2006 was a particularly dangerous year for water and wastewater treatment plant operators. One was burned when gas venting from a pressurized sewer line ignited. Someone removing a plug from a newly installed but not-yet-in-use sewer vault suffocated when carbon dioxide sucked all of the oxygen out of the space. Another wasn’t wearing respiratory protection and died of hydrogen sulfide inhalation.
The next year, OSHA began developing rules designed to better-protect people who work in sewers, manholes, boilers, compactors, ductwork, elevator pits, equipment housings, hoppers, lift stations, pipelines, storage bins, storm drains, tanks, towers, tunnels, vaults, vessels, and water treatment pits.
These jobsites are not intended for continuous occupancy, and they’re tough to get out of in an emergency. They emit and trap toxic and combustible vapors. They may not be dangerous when an employee enters them, but could become so at any time because they’re near, connected to, or part of a dangerous confined space. When they do, escape is difficult, time-consuming, or otherwise complicated.

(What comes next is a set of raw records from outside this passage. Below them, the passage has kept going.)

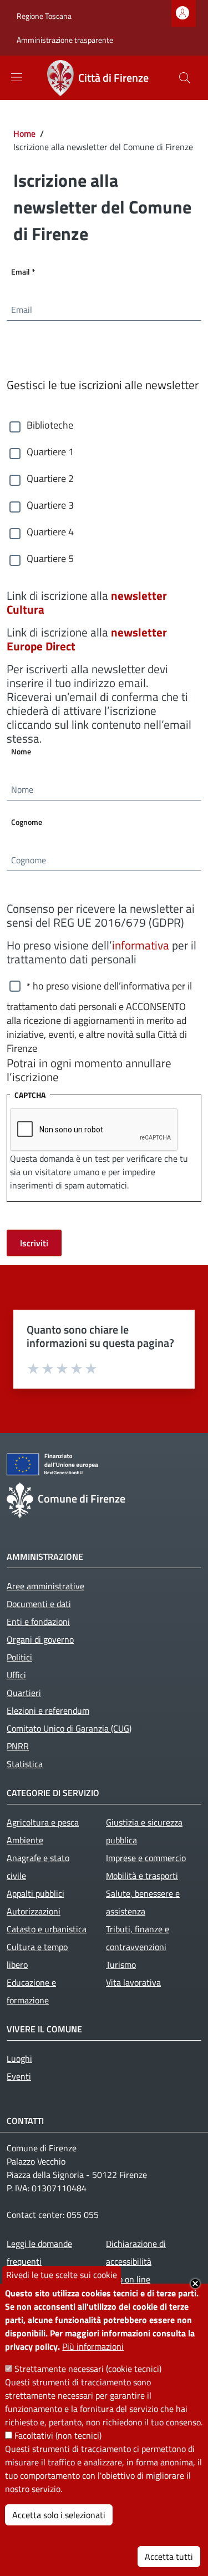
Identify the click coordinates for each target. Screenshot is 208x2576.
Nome (21, 751)
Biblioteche (50, 425)
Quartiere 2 (50, 478)
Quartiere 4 (50, 532)
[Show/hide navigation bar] (17, 77)
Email (43, 271)
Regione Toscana (44, 16)
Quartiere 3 (50, 505)
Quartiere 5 (50, 558)
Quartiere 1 (50, 452)
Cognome (26, 822)
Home (24, 133)
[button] (184, 77)
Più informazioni (93, 2346)
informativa (140, 945)
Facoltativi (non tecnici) (58, 2435)
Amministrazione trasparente (65, 40)
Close (195, 2283)
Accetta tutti (169, 2556)
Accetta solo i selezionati (58, 2515)
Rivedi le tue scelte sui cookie (61, 2274)
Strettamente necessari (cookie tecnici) (87, 2368)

On Oct. 2, OSHA began enforcing rules that address these dynamic worksite situations. The agency expects the new Confined Spaces in Construction standard to prevent 800 serious injuries annually by requiring employers to determine what kinds of spaces their workers are in, what hazards could be present, how to keep workers safe from those hazards, what training workers should receive, and how to rescue those workers if anything goes wrong.
State and local government employees aren’t covered by OSHA, but are protected in the 28 states that have an OSHA-Approved State Plan.
However, public works departments in the remaining states shouldn’t dismiss the new standard because “OSHA doesn’t apply to us.” Doing so risks significant financial consequences vis-à-vis workers compensation and survivors’ death benefits.
It also raises an ethical issue: Do public agencies have an obligation to provide a place of employment that’s free from recognized hazards that are causing or are likely to cause death or serious physical harm?
“If the answer is ‘yes,’ employees required to enter a confined space should do so with their employer’s commitment to their safety,” says Jeff Bowman, environmental training coordinator at Texas A&M Engineering Extension Services, Infrastructure & Safety Training (see sidebar).